Plans previously being considered by the Commission included splitting Portsmouth into east and west, taking in parts of Portchester.

Portsmouth Lib Dem council group leader Cllr Gerald Vernon-Jackson is pleased Portsmouth South looks set to remain – and believes it will become a more hotly-contested seat.

Cllr Vernon-Jackson said: ‘Portsmouth South is one of the seats that the Conservatives won at the 2015 general election, with just 35 per cent of the vote. Sixty-five per cent of the people voted against the Conservatives.

‘And in the local elections this year, people voted in seven Lib Dem councillors.

‘So clearly, this is a Conservative seat that’s at risk, and the Lib Dems are the main challengers.

‘With Portsmouth South gaining Nelson, that is a good thing as we won it with a big majority in May. It was a Labour seat which we took off them.’

But Portsmouth South Tory MP, Flick Drummond, doesn’t believe there will be a big difference.

She said: ‘It will be up to the local people as to whether they want to put contributions forward as part of the review, as to whether they would want North End or Baffins in Portsmouth South, and I would be delighted with either.

‘I don’t really think it will make much difference politically either way.

‘But it’s good that every MP will roughly get the same number of constituents. It means everyone will get the same amount of work.’

To make up for losses in Havant, the constituency would sweep up Meon Valley’s Hart Plain, Cowplain and Waterloo.

Havant MP Alan Mak said: ‘Equalising boundaries and constituencies is the right approach, and I look forward to reviewing the draft proposals in detail in the coming months.’

Portsmouth Labour group leader, Cllr John Ferrett, believes moving part of Havant into Portsmouth North makes the city constituency a stronger Tory seat. Cllr Ferrett, who previously supported the city being split into east and west, said: ‘The boundary proposals for Portsmouth are neutral. Portsmouth North would become less Labour territory should it take in Purbrook and Stakes.

‘That leaves it being further away from being a winnable seat for Labour, and that’s the sort of seat we would need to form a government.’

No changes have been put forward for Gosport.

There will be 600 parliamentary constituencies covering the UK in future – a reduction of 50. This means that the number of constituencies in England must be reduced from 533 to 501.

The proposals are now out for consultation until December 5.

Sam Hartley, secretary to the commission, said: ‘The proposals mark the first time people get to see what the new map of parliamentary constituencies might look like. But they are just initial thoughts. During the next 12 weeks we want people to take a look and tell us what they like and don’t like about our proposals.
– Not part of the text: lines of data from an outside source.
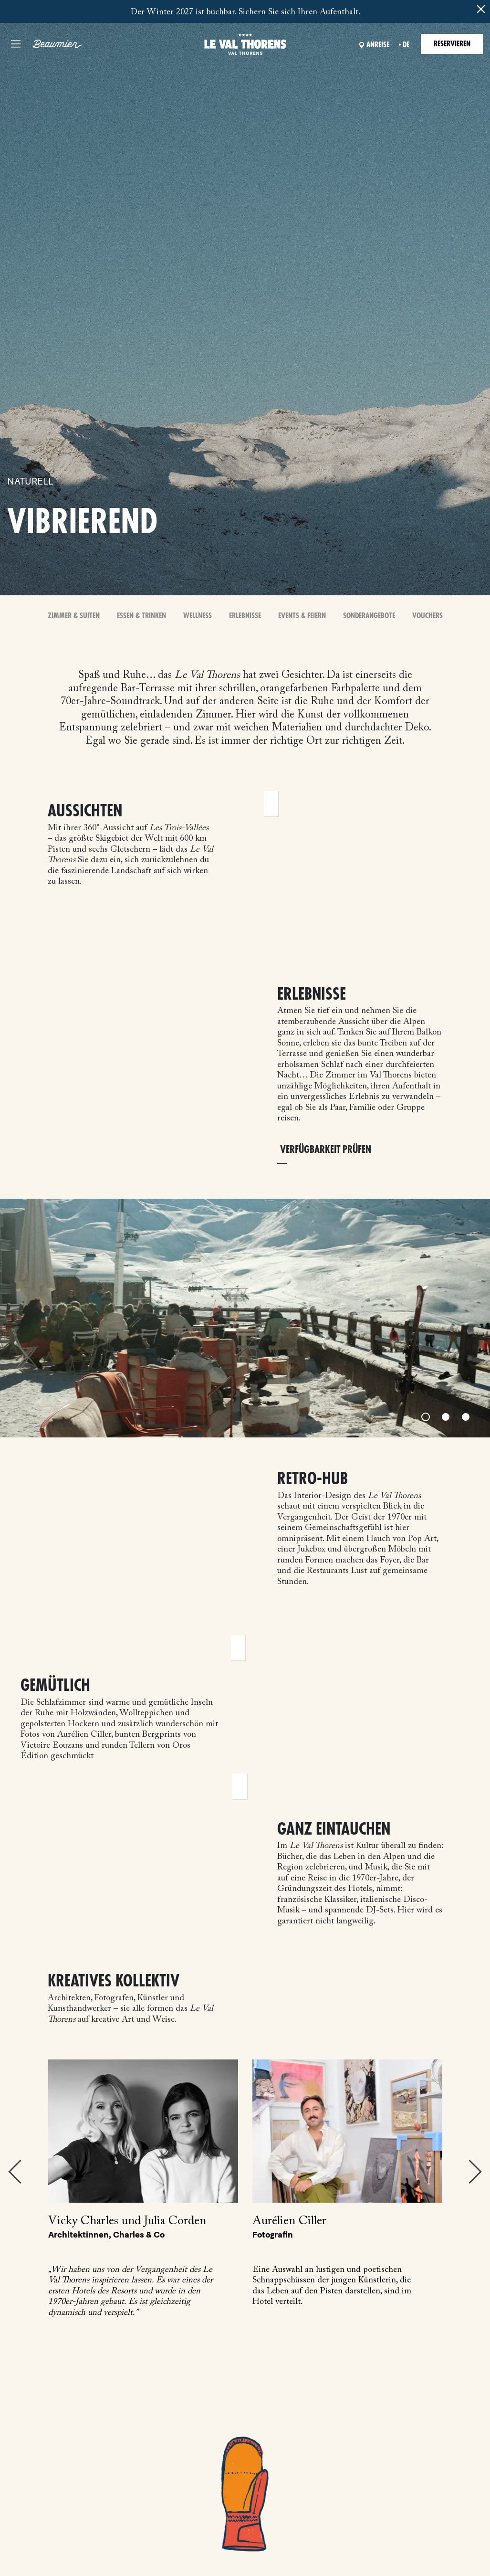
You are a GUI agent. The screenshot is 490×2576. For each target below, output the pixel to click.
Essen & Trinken (141, 616)
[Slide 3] (465, 1416)
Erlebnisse (245, 616)
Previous (15, 2172)
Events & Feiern (302, 616)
‘Parliament has set us tight rules about reducing the number of constituencies, and making them of more equal size, and we now need the views of people around the country to help us shape constituencies that best reflect local areas. Use our website to tell us what you think, or come along to one of our public events to give us your views in person.’

Visit bce2018.org.uk.

OTHER BOUNDARY CHANGES

CHANGES will be made to reduce the size of constituencies in West Sussex.

Chichester is deemed to be above the total number of constituents allowed for an individual constituency.

Therefore, the Boundary Commission has proposed to transfer the Plaistow ward from the Chichester constituency to Arundel and South Downs

The change would see Chichester being within five per cent of the electoral quota. The number of electors in the Mid-Sussex constituency would also be reduced through the transfer of the Bolney ward of the District of Mid Sussex to the Arundel and South Downs constituency.

However, the Commission says the inclusion of both wards in the Arundel and South Downs constituency results in it being above the 5 per cent limit.

Therefore, the Barnham ward of theDistrict of Arun could be moved into Bognor Regis and Littlehampton.

The Isle of Wight, which is currently served by one MP under one constituency, could be broken up into two separate parliamentary seats. The Commission says they would be named Isle of Wight East and Isle of Wight West.